The whole situation here at the moment, however, was, so far as one could gather, dependent on the success of operations being carried out in the direction of Tolmino. So that it could be safely left to work itself out here, and there appeared to be no doubt whatever from what we learned that everything was developing as satisfactorily as possible. We then returned to Udine via Savogna and Cividale.
Another excursion we made to Gradisca was also particularly interesting, and very exciting as well.
Gradisca, at that time, had only recently been abandoned by the Austrians, and a somewhat similar state of affairs existed there as in Plezzo.

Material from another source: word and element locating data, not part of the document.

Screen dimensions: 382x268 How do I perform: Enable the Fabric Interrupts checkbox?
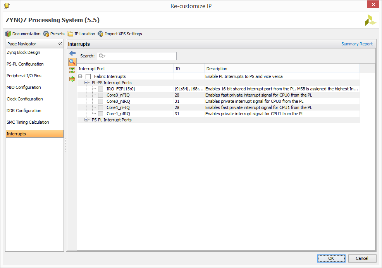88,76

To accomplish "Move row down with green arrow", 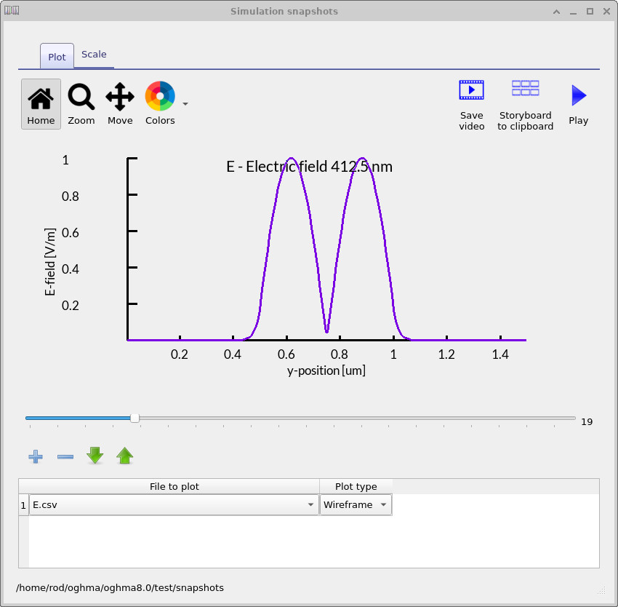I will 95,456.
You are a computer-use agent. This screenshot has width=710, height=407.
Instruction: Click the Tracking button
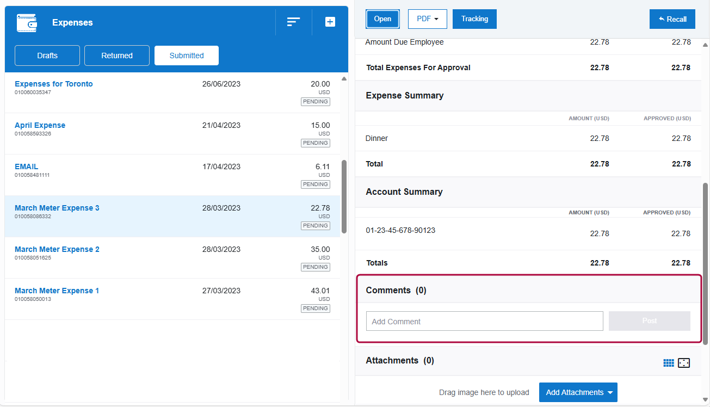click(474, 19)
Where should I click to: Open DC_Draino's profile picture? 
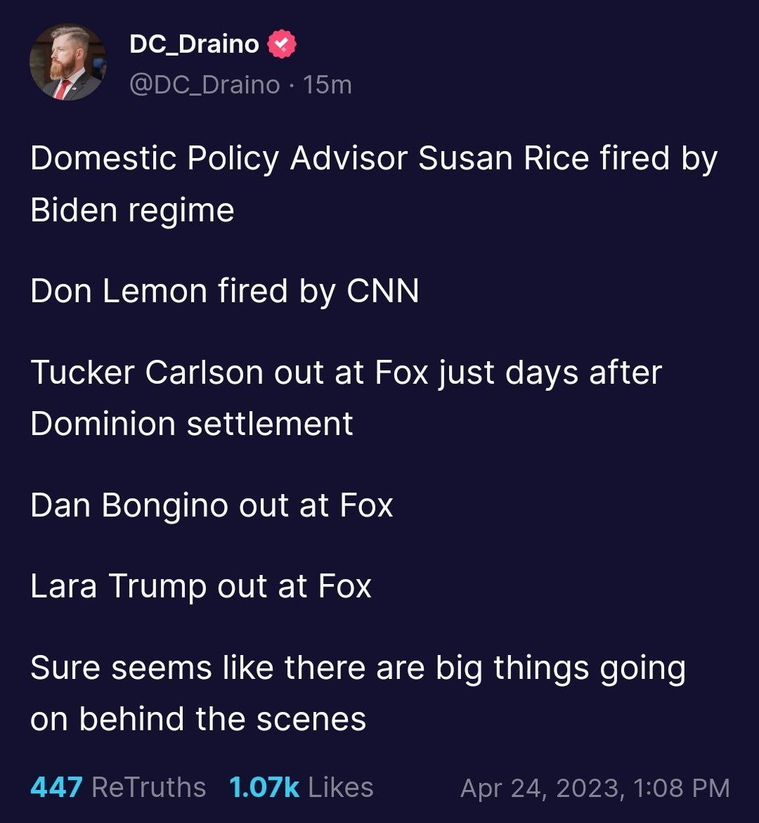(68, 63)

That is, it was continually under fire from the Austrian batteries on the Carso, and many houses had already been destroyed. There was, however, this difference, that there were soldiers in the town, not many, perhaps, but sufficient for it to be considered “occupied.”

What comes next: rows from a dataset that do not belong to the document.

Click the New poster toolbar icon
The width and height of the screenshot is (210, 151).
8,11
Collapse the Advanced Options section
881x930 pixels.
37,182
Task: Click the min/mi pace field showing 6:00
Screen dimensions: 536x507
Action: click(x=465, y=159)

It is only a short run of about 30 kilometres from Udine. En route we drove through Palmanova, a delightful old semi-French town, dating from the time of Napoleon I, and which reminded me a little of Vitry-le-Francois. Its star-shaped setting of old ramparts with moat and drawbridge and archways entrance, with big doors, presented a strange contrast to the up-to-date military traffic passing through.
A little beyond Palmanova, at a village named Romans, we were informed that all the cars could not be allowed to go to Gradisca, which was some three kilometres further on, as the road was under fire, and a procession of half-a-dozen vehicles would attract still more attention from the Austrian batteries.
It was proposed, therefore, that we should all squeeze into two of the biggest cars and make a dash along the road, with an interval of twenty minutes between us. It was an uncomfortably tight fit, as may be imagined, and we were packed like sardines. The car I was in, a very high-powered one, surely did those three kilometres in record time. I never motored at such a speed before.
As we neared Gradisca the shells began bursting with unpleasant frequency in the fields, quite close to the road, and I feel sure that everyone experienced a sense of relief when we reached the shelter presented by the first house.
The town, which was not very much damaged, was typically Austrian, and in the bright sunshine looked a very pretty and quaint little place. There was a nice park with fine old trees, and in the centre was a bandstand, so it was evidently a pleasant place in pre-war time, but now it was absolutely deserted, and the streets presented a very forlorn and ghostly appearance, which was heightened by the fact of all the shutters of the houses being closed and grass growing in the roadways everywhere.
There were Italian batteries on the hills just outside, and they were firing continuously and with a regularity which almost savoured of clockwork. The Austrians were only replying in a desultory manner.